RECONSTRUÇÃO ANATÓMICA FEIXE-ÚNICO
O conceito e os princípios associados à reconstrução anatómica do LCA que
decorreram da investigação da técnica de duplo-túnel podem ser igualmente
aplicados à reconstrução de um único feixe. Conhecendo detalhadamente as
inserções do LCA, o cirurgião poderá aproximar a posição e o tamanho dos túneis
à anatomia do LCA nativo[29]. Freddie Fu[29], conhecido defensor da técnica
duplo-túnel, defende a reconstrução anatómica de um feixe simples quando o
ponto de inserção é inferior a 14 mm, face às dificuldades técnicas que a
realização de dois túneis poderá comportar. Aliás, na Universidade de
Pittsburgh, cerca de 30% das ligamentoplastias do LCA são realizadas
reconstruindo apenas um único dos feixes, respeitando, no entanto, o princípio
da anatomia. Está advogada a reconstrução rotineira de apenas um dos feixes do
LCA nos doentes esqueleticamente imaturos, com alterações degenerativas do
joelho, lesões multiligamentares ou que apresentem contusão medular dos
côndilos femorais[29]. Ao conceito anatómico aplicado à reconstrução
tradicional têm-se associado resultados clínicos e biomecânicos satisfatórios
conforme demonstrado recentemente por Ho et al[45], que obtiveram resultados
cinemáticos equivalentes entre a reconstrução antómica feixe-único centralizada
nas inserções femoral e tibial do LCA e a reconstrução duplo-túnel.
CONCLUSÃO
A reconstrução anatómica do LCA permanece um assunto complexo e um procedimento
exigente do ponto de vista técnico. Os objetivos major da reconstrução duplo-
túnel passam pela replicação dos parâmetros biomecânicos nativos e da anatomia
normal do joelho. No entanto, deve ser enfatizado que a ciência atual não
providenciou ainda estudos a longo-prazo que documentem, de forma inequívoca,
as vantagens clínicas das técnicas de reconstrução independente dos dois feixes
do LCA. Adicionalmente, o desenvolvimento de uma medida objetiva da
estabilidade rotacional do joelho assume importância fundamental para que o
clínico possa avaliar a cinemática in vivo do joelho reconstruído, já que a
persistência pós-operatória de um teste pivot-shift positivo é, neste momento,
a principal condicionante de mau prognóstico após reconstrução do LCA[13]. Por
outro lado, os valores da laxidez instrumentada (KT) que fazem parte da escala
de prognóstico IKDC não demonstraram uma correlação evidente com os resultados
subjetivos[44].
Os principais oponentes desta técnica mantêm acesa a discussão relativa ao
posicionamento adequado dos túneis, padrões de tensionamento do enxerto, tempo
aumentado de cirurgia e custos associados.
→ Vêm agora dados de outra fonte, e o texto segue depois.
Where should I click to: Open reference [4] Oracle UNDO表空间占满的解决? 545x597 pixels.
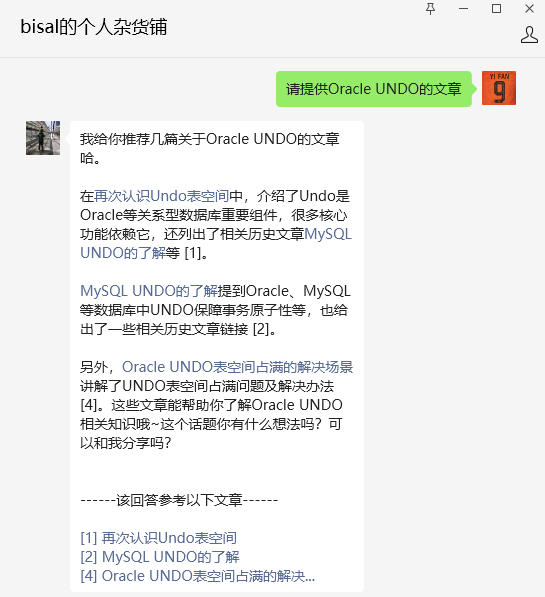point(198,576)
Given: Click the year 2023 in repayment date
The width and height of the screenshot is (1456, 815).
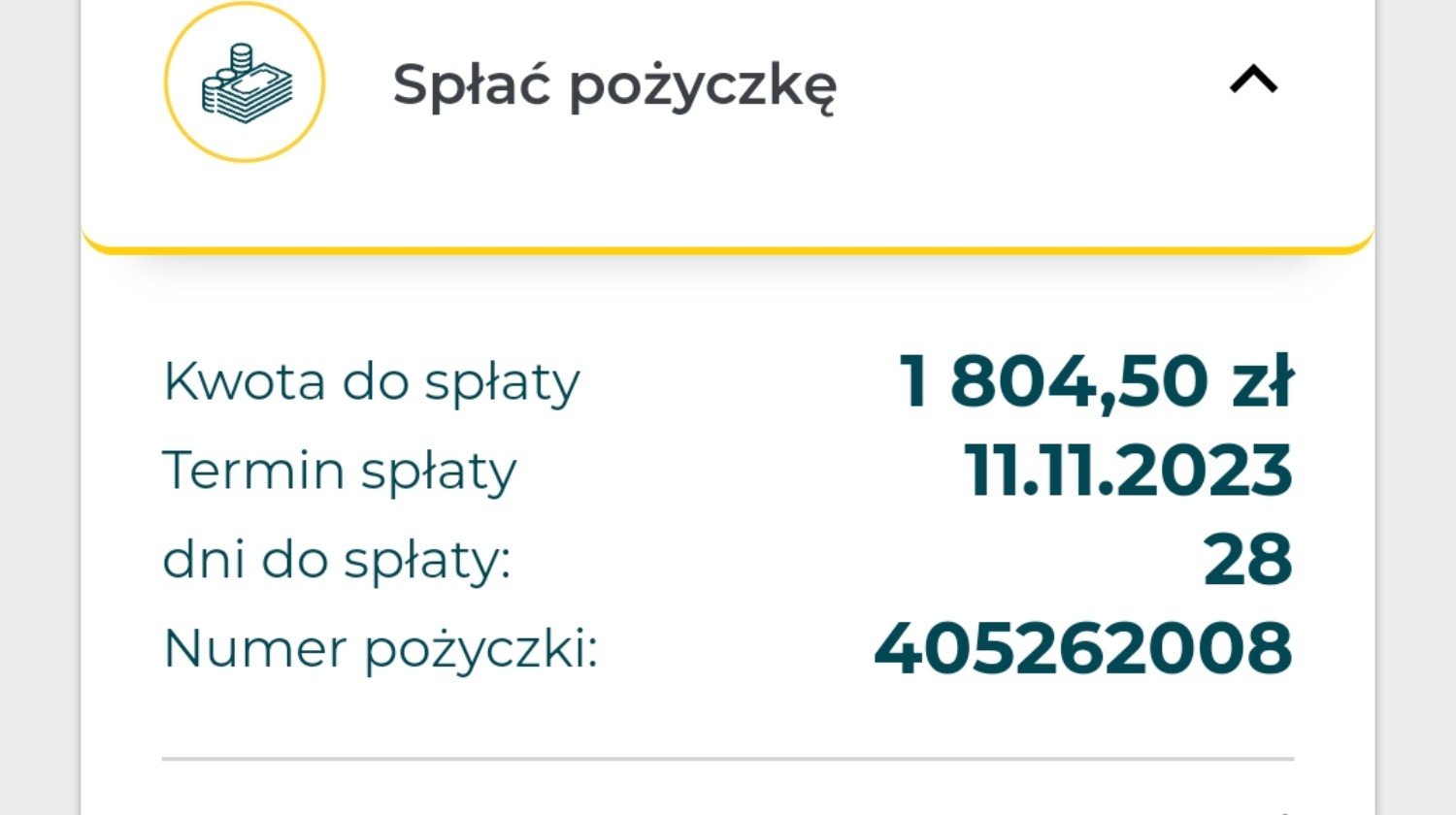Looking at the screenshot, I should (1208, 471).
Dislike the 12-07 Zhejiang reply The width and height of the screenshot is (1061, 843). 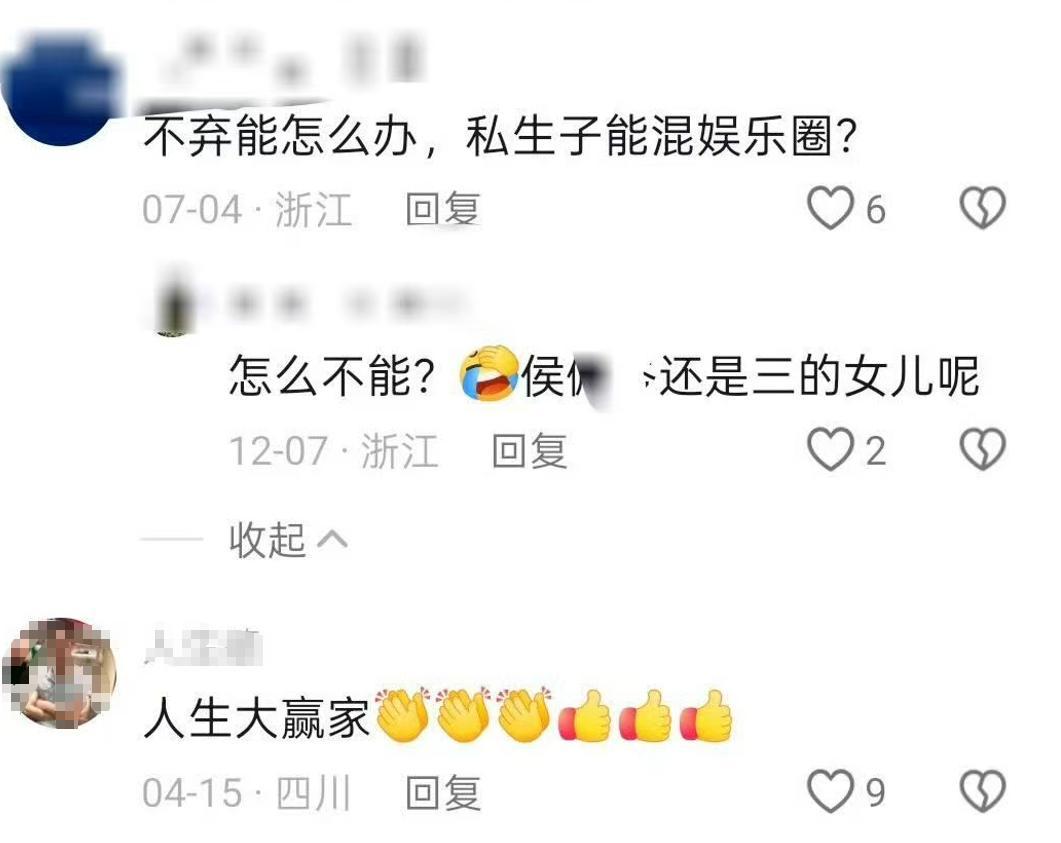pyautogui.click(x=983, y=449)
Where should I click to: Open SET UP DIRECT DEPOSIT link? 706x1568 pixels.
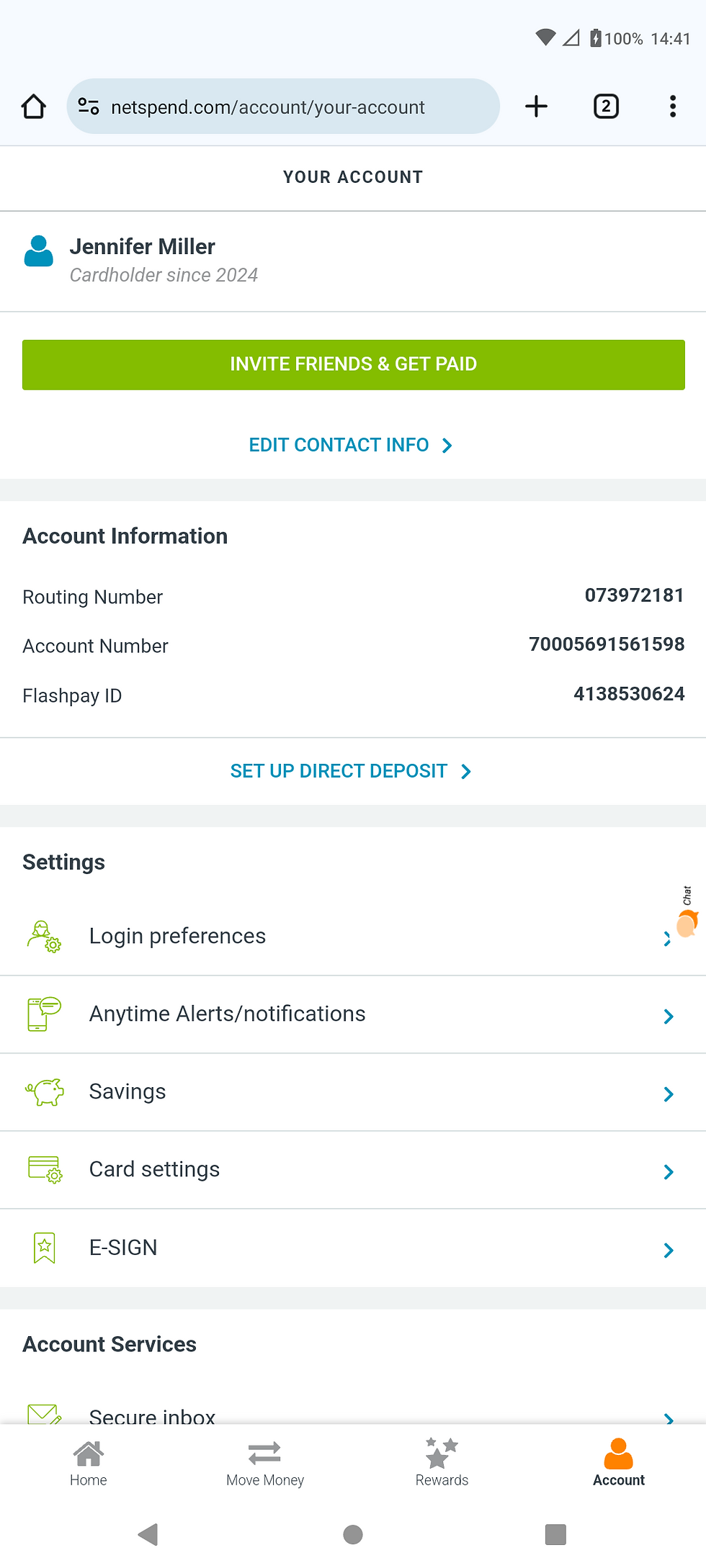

Dependendo das técnicas de fixação
escolhidas pelo cirurgião, os custos de uma abordagem duplo-túnel aumentam de
forma significativa quando comparada com as técnicas tradicionais. Não
obstante, toda a controvérsia relativa à reconstrução duplo-túnel e à abordagem
anatómica da ligamentoplastia do LCA conduziu ao "renascimento" da
cirurgia do LCA, fomentando a análise crítica da anatomia ligamentar e das
técnicas utilizadas na prática clínica.
Ainda que os ensaios controlados em laboratório e os estudos clínicos relativos
à reconstrução dos dois feixes funcionais do LCA pareçam promissores, são
fulcrais estudos clínicos adicionais que permitam o aperfeiçoamento e a
estandartização desta técnica.
CONSIDERAÇÕES FINAIS
"Siga as pegadas" esta pode acabar por ser a melhor metáfora para a
reconstrução do LCA. Os autores acreditam que respeitar os footprints é crítico
para o sucesso da reconstrução do LCA. A curva de aprendizagem, o tempo
aumentado de cirurgia, a dificuldade na revisão e, essencialmente, a ausência
atual de evidência que suporte de forma inequívoca a técnica duplo-túnel, são
aspetos capitais que condicionam a nossa opção de prosseguir com o
aperfeiçoamento das técnicas anatómicas de feixeúnico. Entretanto, absorvemos
com interesse o desenrolar da discussão científica atual.